• **Recorded data**:

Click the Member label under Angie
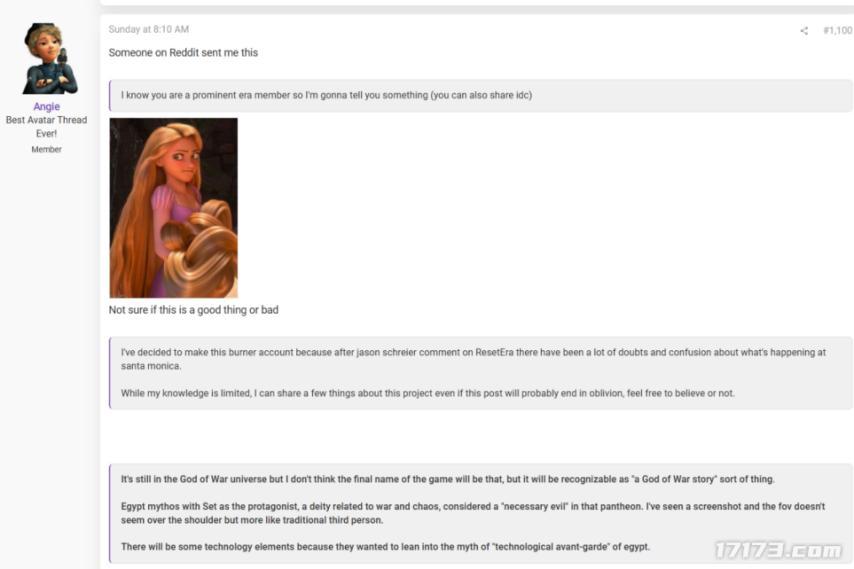The image size is (854, 569). click(46, 149)
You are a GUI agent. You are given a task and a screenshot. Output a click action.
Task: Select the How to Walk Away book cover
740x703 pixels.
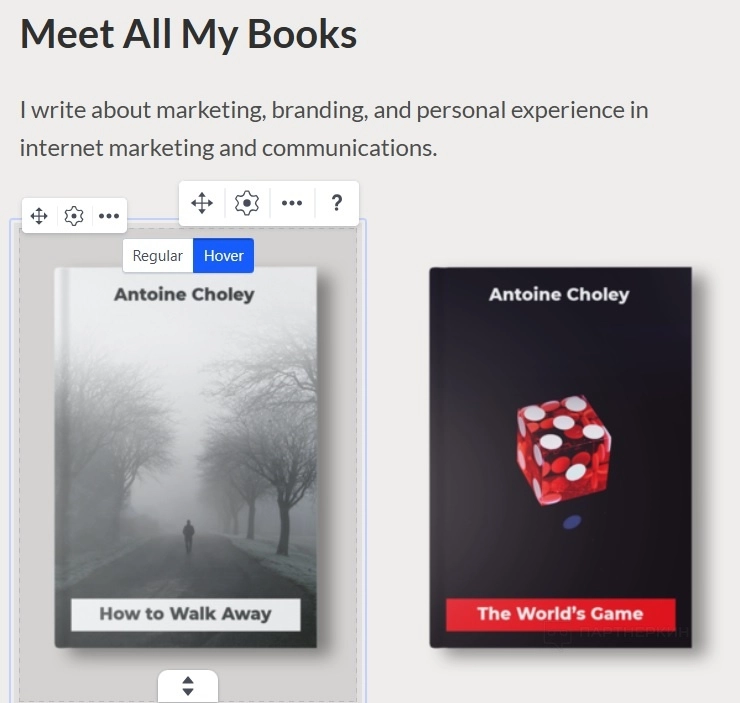[x=185, y=457]
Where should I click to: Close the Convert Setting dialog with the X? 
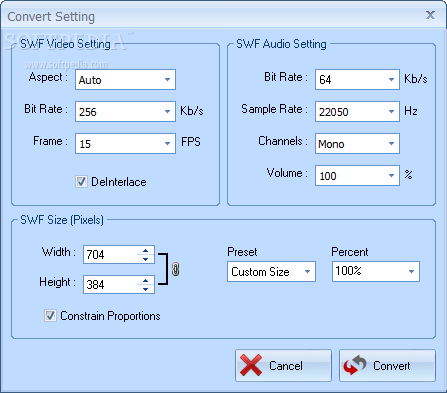[x=430, y=15]
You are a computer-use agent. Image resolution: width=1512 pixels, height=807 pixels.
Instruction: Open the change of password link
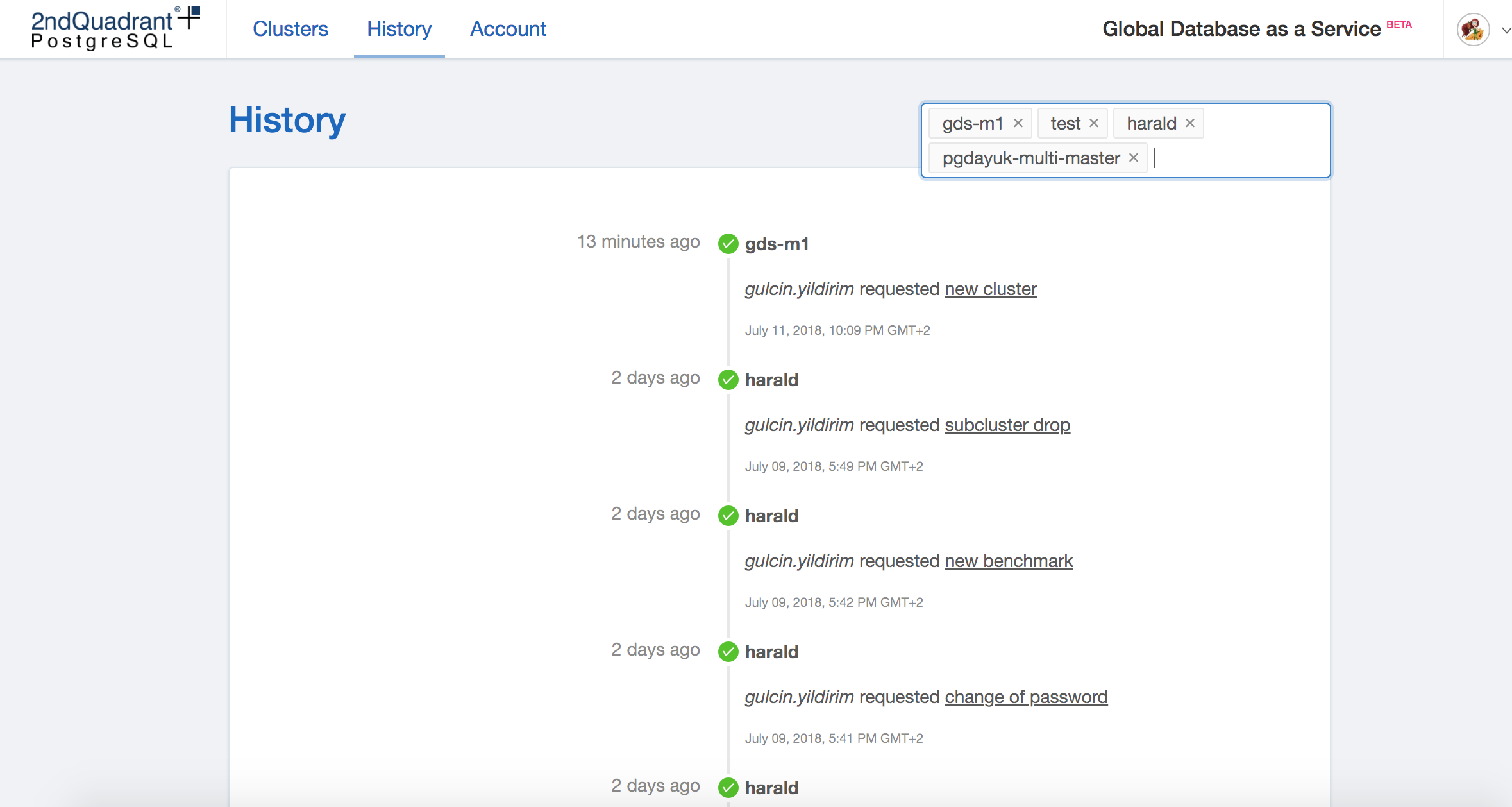[1026, 697]
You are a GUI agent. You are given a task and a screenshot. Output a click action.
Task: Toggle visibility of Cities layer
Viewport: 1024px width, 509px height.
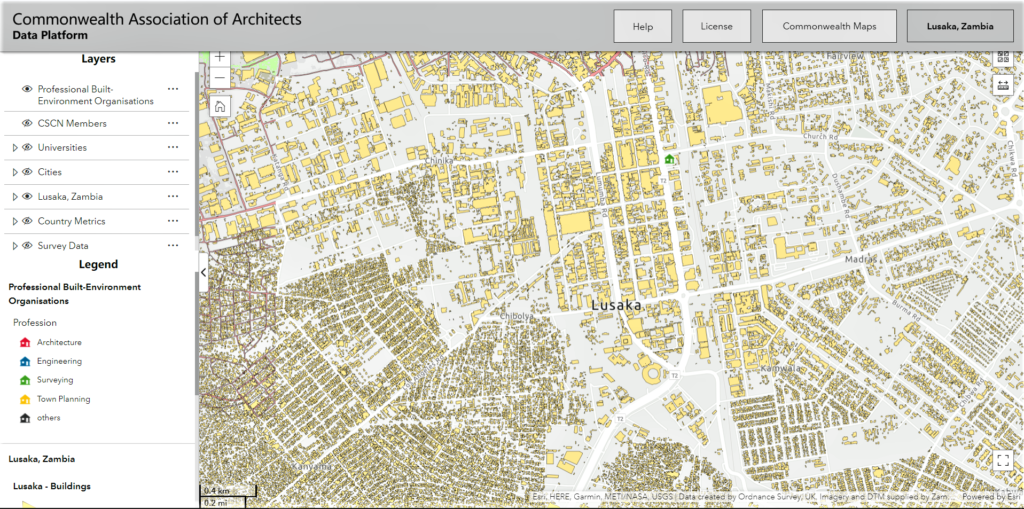click(x=27, y=172)
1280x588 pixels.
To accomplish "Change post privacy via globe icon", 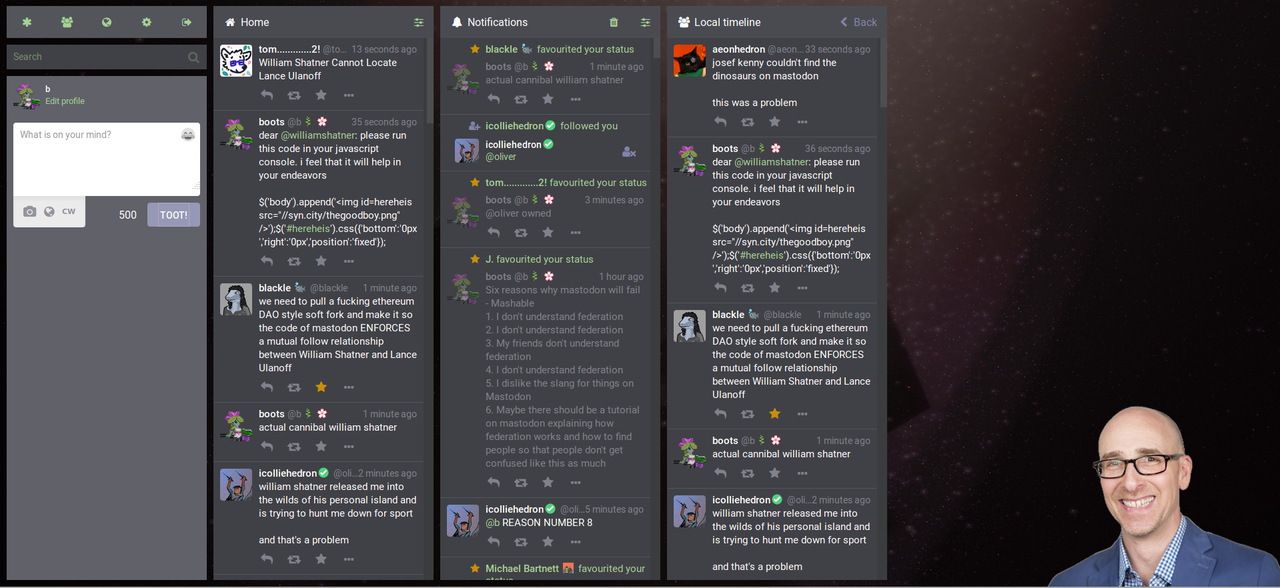I will 49,212.
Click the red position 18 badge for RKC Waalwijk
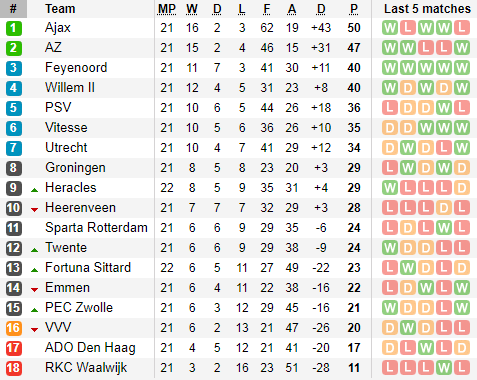The image size is (477, 380). [14, 368]
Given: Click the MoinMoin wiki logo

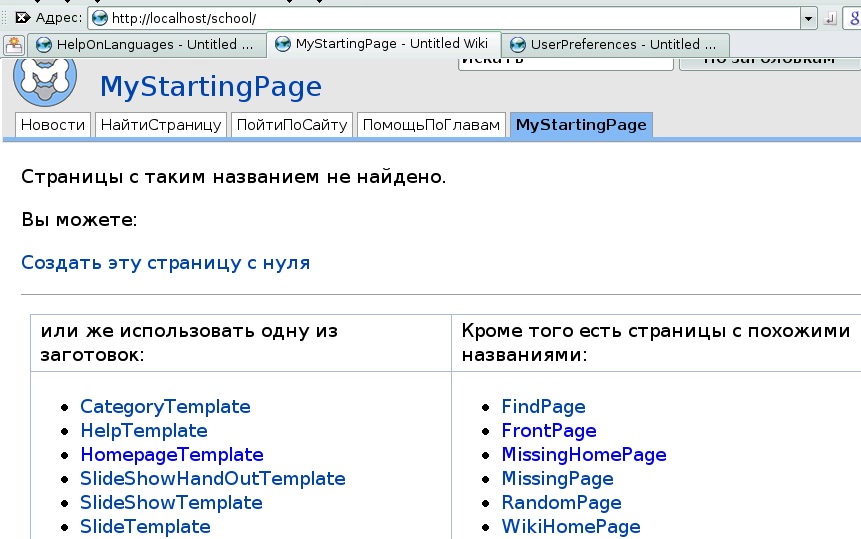Looking at the screenshot, I should [x=45, y=80].

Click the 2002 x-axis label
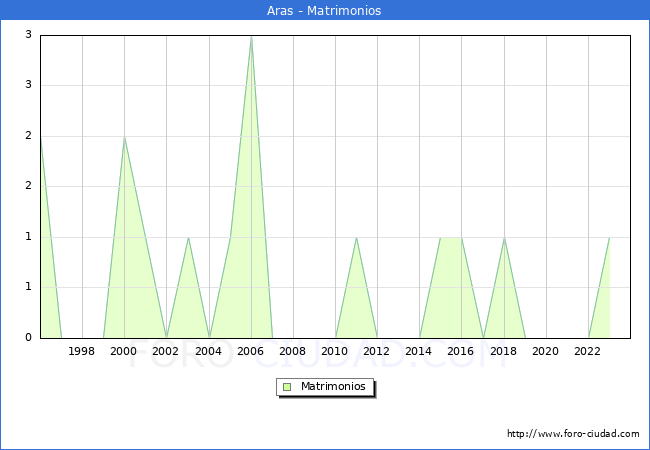[166, 351]
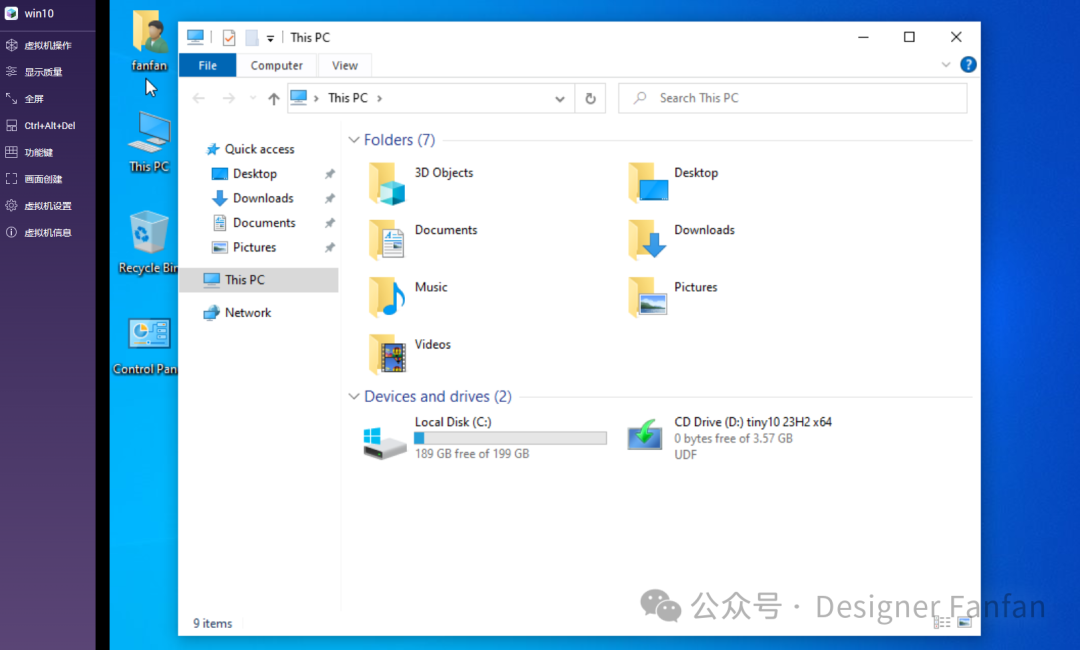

• **Work to be completed**: Express the data from the line containing "Given: Click the MoinMoin wiki logo" through the end of the data as a two-column CSV with the columns instruction and answer. Include one row for each item, put its text and its answer each in one quoted field with line breaks replaced by spaces, and leave out the pictures.

• **Written reply**:
instruction,answer
"Given: Click the MoinMoin wiki logo","Looking at the screenshot, I should [x=45, y=80]."
"Click the 2002 x-axis label","[166, 351]"